McCready’s Boyfriend Commits Suicide, Custody Now Up For Grabs

Child custody agreements can change based on individual life circumstances. If a loved one dies, for instance, custody agreements may be modified to accommodate the new situation. Country singer Mindy McCready is in legal limbo again after her boyfriend’s suicide, which has sparked a new child custody battle for her 5-year-old son. McCready, along with her mother and the boy’s father, will all be fighting for primary custody in the coming months. McCready is planning to travel to Arkansas to be with the boy, according to media reports.

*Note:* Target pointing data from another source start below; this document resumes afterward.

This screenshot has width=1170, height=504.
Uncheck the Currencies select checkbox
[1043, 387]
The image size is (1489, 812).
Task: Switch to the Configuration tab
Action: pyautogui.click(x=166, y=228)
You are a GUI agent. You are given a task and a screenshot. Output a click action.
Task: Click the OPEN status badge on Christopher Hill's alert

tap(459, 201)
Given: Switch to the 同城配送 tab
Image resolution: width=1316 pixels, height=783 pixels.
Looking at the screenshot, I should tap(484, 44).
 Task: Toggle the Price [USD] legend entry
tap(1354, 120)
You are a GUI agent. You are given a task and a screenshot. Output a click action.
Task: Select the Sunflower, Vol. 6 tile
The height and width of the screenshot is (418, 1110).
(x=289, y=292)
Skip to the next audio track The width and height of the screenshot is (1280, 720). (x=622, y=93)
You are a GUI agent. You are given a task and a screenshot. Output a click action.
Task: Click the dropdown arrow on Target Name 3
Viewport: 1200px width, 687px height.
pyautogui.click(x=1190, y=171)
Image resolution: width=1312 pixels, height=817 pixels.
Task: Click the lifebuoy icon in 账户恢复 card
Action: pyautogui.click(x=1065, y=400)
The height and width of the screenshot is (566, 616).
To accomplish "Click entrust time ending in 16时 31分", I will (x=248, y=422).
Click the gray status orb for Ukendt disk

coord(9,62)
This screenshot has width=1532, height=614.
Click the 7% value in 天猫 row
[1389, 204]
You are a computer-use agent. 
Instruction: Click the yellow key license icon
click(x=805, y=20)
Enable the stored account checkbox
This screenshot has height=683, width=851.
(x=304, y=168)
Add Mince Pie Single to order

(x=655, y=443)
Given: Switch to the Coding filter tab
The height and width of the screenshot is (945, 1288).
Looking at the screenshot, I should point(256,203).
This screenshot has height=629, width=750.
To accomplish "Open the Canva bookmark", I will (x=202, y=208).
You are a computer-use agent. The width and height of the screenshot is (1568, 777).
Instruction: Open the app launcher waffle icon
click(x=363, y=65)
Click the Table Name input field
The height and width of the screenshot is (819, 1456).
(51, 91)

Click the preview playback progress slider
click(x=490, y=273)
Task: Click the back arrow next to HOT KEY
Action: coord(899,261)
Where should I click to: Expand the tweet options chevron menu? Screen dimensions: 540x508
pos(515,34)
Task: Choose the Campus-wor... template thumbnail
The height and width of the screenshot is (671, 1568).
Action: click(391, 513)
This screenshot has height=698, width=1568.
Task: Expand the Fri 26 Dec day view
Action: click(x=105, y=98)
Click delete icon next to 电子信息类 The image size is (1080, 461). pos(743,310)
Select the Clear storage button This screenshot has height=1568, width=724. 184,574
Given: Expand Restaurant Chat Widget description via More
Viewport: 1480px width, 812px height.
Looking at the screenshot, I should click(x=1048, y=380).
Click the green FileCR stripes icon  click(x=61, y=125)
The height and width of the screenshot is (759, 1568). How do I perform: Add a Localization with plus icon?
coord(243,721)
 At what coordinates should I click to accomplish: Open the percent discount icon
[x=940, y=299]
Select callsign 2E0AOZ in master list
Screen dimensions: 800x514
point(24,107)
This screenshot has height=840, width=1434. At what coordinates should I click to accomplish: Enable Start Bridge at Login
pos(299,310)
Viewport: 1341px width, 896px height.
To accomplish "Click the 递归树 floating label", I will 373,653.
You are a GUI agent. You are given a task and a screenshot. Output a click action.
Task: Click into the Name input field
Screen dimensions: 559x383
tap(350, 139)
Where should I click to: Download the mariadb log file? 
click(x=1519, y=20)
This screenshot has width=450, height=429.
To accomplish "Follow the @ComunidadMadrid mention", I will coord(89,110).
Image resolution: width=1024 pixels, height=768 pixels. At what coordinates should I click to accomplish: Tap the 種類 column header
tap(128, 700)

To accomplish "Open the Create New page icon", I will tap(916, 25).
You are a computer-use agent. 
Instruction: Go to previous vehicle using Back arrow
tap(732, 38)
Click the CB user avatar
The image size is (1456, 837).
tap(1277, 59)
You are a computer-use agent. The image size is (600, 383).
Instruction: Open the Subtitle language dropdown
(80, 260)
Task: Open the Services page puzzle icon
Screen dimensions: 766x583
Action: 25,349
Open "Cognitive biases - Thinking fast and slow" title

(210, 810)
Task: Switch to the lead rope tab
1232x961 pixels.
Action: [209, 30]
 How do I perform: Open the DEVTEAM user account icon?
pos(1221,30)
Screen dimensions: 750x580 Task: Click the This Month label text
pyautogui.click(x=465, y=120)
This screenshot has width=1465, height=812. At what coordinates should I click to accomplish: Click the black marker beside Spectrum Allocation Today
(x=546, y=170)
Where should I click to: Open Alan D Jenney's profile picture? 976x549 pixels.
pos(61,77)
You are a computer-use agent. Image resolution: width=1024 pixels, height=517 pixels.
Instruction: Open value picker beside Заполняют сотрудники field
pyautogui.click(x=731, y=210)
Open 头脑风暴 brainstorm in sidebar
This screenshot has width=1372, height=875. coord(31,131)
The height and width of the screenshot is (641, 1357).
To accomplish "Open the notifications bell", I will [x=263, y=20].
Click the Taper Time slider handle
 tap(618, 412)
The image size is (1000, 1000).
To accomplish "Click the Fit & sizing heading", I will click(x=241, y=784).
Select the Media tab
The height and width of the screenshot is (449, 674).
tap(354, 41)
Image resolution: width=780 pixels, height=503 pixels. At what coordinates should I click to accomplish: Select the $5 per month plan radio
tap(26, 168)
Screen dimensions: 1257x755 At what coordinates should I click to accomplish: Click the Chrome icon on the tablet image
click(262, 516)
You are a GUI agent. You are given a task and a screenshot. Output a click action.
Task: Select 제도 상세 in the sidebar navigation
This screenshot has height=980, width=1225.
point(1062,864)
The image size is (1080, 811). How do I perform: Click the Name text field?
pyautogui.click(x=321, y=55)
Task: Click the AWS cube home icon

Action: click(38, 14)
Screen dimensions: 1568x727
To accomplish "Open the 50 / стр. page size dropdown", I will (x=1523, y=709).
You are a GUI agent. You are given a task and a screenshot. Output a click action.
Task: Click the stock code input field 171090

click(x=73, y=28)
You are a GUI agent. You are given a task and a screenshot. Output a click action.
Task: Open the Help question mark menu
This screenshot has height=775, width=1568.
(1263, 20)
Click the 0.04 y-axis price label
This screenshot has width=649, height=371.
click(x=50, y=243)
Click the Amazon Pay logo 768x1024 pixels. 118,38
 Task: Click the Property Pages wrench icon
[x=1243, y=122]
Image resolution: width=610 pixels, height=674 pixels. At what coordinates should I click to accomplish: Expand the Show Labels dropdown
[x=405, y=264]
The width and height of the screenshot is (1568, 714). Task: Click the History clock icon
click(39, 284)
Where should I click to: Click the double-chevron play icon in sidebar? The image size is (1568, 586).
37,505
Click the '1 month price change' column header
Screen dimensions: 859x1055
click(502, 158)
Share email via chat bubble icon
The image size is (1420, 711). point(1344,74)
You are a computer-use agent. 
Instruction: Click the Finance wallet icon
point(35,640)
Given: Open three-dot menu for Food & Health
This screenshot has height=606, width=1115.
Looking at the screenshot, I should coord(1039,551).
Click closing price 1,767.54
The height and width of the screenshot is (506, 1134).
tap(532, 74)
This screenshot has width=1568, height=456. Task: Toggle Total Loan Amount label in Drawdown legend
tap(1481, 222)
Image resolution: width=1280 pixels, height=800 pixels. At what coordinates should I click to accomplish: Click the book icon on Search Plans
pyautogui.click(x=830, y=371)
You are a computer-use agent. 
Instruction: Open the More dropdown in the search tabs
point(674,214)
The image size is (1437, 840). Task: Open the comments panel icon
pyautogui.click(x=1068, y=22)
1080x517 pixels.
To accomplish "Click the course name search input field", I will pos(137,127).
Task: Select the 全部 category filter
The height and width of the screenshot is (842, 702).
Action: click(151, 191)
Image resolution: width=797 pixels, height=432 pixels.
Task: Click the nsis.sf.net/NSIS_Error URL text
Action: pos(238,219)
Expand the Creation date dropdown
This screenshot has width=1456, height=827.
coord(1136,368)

Just over a year ago, the country superstar captured the attention of a nation when she was found hiding in a closet with the boy after abducting him from his grandmother. McCready’s mother became the boy’s legal guardian after her drug and alcohol addictions became so overwhelming that the singer could no longer care for the boy. The boy’s father also has visitation rights and sees him regularly. The man is also expected to travel to Arkansas to spend more time with his child during the coming weeks.

The custody battle is looming in the wake of the suicide of McCready’s live-in boyfriend. The man killed himself with a self-inflicted gunshot wound to the head; he was found on Jan. 13 and pronounced dead hours after the incident. The man’s death is likely to have a significant bearing on a judge’s custody decision, according to media reports. McCready will also be fighting for custody of a 9-month-old child she had with the deceased man. Since living with the man, the singer had proven that she had beaten her addictions, and she was able to regain custody of her son in February 2012.

McCready has been arrested multiple times in the past after being charged with identity theft, unlawful imprisonment and hindering prosecution. She has also struggled with mental health problems, including two incidents of apparent attempted suicide.

The custody battle is likely to continue as McCready’s mother and the boy’s father pursue additional legal action.